Berlin : Grüße aus Balkonien: Da liegt Kreuzberg in der Toskana

Urlaub auf Balkonien - gibt es etwas Schönere

Urlaub auf Balkonien - gibt es etwas Schöneres? Berliner erzählen, wie sie die Ferien daheim verbringen.

Dieter Baumgartl, Hauswart, Kreuzberg. "Mein Balkon ist für mich die Toskana. Da war ich noch nie. Vor allem wegen Mausi, das ist meine Perserkatze, und die kann ich niemand überlassen. Also bleibe ich daheim, ist ja auch eine Geldfrage, nicht wahr. Seit drei Jahren arbeite ich als Hauswart, wo ich wohne. Die Häuser am Berlin Museum wurden zur Internationalen Bauausstellung 1985 übergeben, so lange wohne ich schon hier.
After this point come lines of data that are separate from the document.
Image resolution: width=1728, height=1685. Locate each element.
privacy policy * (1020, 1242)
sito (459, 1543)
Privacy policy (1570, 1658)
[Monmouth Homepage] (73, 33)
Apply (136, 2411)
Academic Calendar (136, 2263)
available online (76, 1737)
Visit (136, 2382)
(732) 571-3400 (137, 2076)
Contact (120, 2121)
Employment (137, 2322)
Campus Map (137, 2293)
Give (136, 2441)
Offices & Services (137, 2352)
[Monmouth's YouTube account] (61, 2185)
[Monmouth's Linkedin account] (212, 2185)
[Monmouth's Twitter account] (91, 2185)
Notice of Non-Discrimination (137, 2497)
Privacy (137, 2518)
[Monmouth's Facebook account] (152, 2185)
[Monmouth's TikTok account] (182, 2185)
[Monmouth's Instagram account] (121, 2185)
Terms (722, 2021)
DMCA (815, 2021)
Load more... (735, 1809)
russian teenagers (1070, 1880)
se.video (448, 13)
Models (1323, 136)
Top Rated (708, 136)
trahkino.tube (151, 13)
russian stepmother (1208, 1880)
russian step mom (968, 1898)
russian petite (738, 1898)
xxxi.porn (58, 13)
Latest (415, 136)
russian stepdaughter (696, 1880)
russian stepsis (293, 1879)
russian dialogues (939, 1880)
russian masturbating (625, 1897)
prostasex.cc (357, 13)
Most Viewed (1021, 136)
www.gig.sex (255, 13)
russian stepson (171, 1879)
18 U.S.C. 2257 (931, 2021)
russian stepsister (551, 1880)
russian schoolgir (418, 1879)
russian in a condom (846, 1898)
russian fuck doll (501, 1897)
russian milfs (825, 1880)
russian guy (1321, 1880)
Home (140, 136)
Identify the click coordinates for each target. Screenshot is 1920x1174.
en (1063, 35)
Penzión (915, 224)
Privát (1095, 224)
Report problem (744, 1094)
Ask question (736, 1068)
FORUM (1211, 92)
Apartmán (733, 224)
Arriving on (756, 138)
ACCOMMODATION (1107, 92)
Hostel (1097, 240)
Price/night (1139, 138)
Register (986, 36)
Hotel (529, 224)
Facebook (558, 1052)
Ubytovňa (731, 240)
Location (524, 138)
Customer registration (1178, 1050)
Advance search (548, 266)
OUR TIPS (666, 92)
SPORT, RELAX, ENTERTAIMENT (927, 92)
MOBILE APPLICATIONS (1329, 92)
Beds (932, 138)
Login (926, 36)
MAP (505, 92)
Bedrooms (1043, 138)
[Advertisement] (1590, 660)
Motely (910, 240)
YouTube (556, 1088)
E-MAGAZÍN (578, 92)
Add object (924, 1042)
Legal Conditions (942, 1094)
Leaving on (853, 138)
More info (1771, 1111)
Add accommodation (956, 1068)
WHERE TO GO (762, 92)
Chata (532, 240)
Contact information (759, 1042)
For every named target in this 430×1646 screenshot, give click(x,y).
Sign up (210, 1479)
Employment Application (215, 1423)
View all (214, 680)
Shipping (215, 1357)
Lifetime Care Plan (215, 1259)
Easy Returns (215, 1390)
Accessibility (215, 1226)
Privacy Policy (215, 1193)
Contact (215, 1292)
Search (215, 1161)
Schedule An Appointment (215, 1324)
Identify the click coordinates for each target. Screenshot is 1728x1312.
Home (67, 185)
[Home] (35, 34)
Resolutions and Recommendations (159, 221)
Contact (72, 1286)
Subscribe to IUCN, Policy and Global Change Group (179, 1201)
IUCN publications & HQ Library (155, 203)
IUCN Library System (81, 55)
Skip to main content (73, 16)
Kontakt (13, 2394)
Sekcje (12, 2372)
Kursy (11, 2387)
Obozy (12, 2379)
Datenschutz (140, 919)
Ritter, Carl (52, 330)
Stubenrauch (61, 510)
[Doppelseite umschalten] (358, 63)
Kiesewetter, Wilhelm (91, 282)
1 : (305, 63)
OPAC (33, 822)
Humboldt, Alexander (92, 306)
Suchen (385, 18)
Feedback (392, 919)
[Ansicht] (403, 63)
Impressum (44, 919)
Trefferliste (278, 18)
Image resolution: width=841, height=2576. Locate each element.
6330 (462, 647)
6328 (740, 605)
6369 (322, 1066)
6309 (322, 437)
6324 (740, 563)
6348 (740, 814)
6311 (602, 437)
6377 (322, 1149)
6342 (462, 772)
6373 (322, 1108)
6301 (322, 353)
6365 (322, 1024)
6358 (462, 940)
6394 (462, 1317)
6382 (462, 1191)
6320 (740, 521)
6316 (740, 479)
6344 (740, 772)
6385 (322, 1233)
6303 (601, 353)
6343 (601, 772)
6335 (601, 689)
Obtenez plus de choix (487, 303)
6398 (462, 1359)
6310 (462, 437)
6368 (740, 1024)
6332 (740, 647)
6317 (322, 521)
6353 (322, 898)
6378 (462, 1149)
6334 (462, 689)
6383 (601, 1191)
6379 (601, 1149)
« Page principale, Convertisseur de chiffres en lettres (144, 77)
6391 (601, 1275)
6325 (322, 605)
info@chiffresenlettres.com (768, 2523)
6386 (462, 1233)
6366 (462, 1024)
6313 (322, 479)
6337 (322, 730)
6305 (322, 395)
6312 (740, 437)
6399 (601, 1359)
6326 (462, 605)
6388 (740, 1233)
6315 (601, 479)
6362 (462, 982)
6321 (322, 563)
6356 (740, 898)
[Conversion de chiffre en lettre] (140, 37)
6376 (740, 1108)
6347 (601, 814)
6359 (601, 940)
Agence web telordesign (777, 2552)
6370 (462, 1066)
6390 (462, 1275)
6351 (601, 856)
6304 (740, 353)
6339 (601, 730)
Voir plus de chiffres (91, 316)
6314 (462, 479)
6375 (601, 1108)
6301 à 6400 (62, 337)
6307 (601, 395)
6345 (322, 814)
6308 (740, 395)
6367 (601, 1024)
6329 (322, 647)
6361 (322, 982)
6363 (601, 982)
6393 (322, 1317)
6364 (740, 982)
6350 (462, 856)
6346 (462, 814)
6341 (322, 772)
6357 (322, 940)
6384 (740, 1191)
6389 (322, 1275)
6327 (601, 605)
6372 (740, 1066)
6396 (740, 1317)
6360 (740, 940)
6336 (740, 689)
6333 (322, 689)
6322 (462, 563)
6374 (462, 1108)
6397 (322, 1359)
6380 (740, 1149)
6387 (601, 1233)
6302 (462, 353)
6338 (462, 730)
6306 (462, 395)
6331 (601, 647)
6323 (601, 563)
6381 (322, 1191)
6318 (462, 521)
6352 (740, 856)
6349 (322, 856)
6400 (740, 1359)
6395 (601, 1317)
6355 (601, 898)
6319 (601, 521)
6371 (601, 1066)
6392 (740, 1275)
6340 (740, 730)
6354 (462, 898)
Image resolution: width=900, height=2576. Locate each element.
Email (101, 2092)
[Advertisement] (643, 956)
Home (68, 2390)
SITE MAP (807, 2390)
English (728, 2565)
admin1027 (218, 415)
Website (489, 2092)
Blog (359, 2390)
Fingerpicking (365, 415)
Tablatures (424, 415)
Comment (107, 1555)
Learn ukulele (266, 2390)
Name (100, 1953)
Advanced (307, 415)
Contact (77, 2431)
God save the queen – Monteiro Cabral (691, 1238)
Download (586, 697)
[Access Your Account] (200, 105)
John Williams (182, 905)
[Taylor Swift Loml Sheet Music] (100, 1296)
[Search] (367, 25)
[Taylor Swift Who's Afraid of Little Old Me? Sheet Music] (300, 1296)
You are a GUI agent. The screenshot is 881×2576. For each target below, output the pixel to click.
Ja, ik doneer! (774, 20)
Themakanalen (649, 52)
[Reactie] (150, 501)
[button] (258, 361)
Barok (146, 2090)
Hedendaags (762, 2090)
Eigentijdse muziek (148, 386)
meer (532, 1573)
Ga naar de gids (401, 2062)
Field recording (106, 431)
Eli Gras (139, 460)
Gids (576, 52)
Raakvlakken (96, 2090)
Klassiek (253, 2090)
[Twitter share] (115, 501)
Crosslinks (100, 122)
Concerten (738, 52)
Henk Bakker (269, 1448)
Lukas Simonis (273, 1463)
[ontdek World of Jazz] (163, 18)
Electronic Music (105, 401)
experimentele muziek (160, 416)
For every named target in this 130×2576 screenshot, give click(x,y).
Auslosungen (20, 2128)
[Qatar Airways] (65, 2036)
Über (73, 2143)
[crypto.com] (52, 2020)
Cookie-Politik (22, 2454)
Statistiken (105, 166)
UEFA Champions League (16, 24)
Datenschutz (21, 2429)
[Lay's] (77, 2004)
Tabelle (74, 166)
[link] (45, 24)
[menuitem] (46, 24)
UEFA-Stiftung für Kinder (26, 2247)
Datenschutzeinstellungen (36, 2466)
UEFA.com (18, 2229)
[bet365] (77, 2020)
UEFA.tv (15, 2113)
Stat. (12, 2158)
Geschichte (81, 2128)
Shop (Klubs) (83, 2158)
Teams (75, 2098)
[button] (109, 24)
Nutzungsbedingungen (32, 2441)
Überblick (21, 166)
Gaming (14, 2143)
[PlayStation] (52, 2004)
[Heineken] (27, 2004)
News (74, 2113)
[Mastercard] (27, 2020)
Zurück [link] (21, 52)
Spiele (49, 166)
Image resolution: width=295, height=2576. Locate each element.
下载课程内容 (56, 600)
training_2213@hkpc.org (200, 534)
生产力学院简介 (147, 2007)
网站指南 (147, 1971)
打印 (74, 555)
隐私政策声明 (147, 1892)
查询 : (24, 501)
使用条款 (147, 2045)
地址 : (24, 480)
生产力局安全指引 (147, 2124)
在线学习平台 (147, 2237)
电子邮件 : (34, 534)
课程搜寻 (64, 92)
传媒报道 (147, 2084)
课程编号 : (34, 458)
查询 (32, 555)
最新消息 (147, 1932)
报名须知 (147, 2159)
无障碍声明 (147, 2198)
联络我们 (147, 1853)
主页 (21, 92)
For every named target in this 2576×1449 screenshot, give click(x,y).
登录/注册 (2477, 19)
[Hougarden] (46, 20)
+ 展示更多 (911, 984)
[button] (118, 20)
Damals war ich noch in meiner alten Firma tätig, die Tabellierpapier für die Datenverarbeitung produzierte. 21 Jahre habe ich in dem Kreuzberger Betrieb gearbeitet. Nach dem Fall der Mauer war damit Schluss. Die Firma ging Pleite - statt bisher 47 000 sollte sie in der Charlottenstraße 1 plötzlich 87 000 Mark Miete zahlen. Da war ich dann mal arbeitslos, mal Fensterputzer oder sonstwas, jetzt bin ich eben Hauswart. Hauptsache, man kann sein Leben finanzieren. Hier möchte ich nie wegziehen. Etliche Mieter haben das gemacht, es wurde ihnen in den vergangenen Jahren zu multikulti. Hier wohnen Deutsche, vor allem aber Türken und viele Russen, auch Araber, na, eben quer durch die Welt. Ich komme damit klar, und vor allem im Sommer gefällt mir die Wohnanlage am besten. Da genieße ich meinen Balkon, der ist für mich dann das Wichtigste. Naja, nach Mausi und Maria Callas natürlich. Für die schwärme ich schon ewig, seit 1959. In meinem Schlafzimmer habe ich ein komplettes Callas-Archiv - es gibt buchstäblich keinen Pups von ihr, den ich nicht auf Platte, Kassette oder CD habe, tausende Aufnahmen. Ein Mal habe ich sie persönlich gehört - bei ihrem Abschiedskonzert 1973 in der Philharmonie. Wenn ich hier auf meinem Balkon sitze, irgendwas von der Callas aufgelegt habe und auf die Säulen und Skulpturen blicke - da fühle mich ganz weit weg, fast in der Toskana. Und die hat mich fast nichts gekostet. Balkonblumen brauche ich nicht, die würden nur das italienische Flair stören. Die weißen Säulen habe ich aus Glasfaser gemacht, und die Kapitelle habe ich modelliert und mit Gips ausgegossen. Die Skulpturen auf der Balustrade sind nicht von mir - sie stellen die vier Jahreszeiten dar. Der Herbst und der Sommer sind antik, über 100 Jahre alt, den Frühling und den Winter habe ich nachgekauft.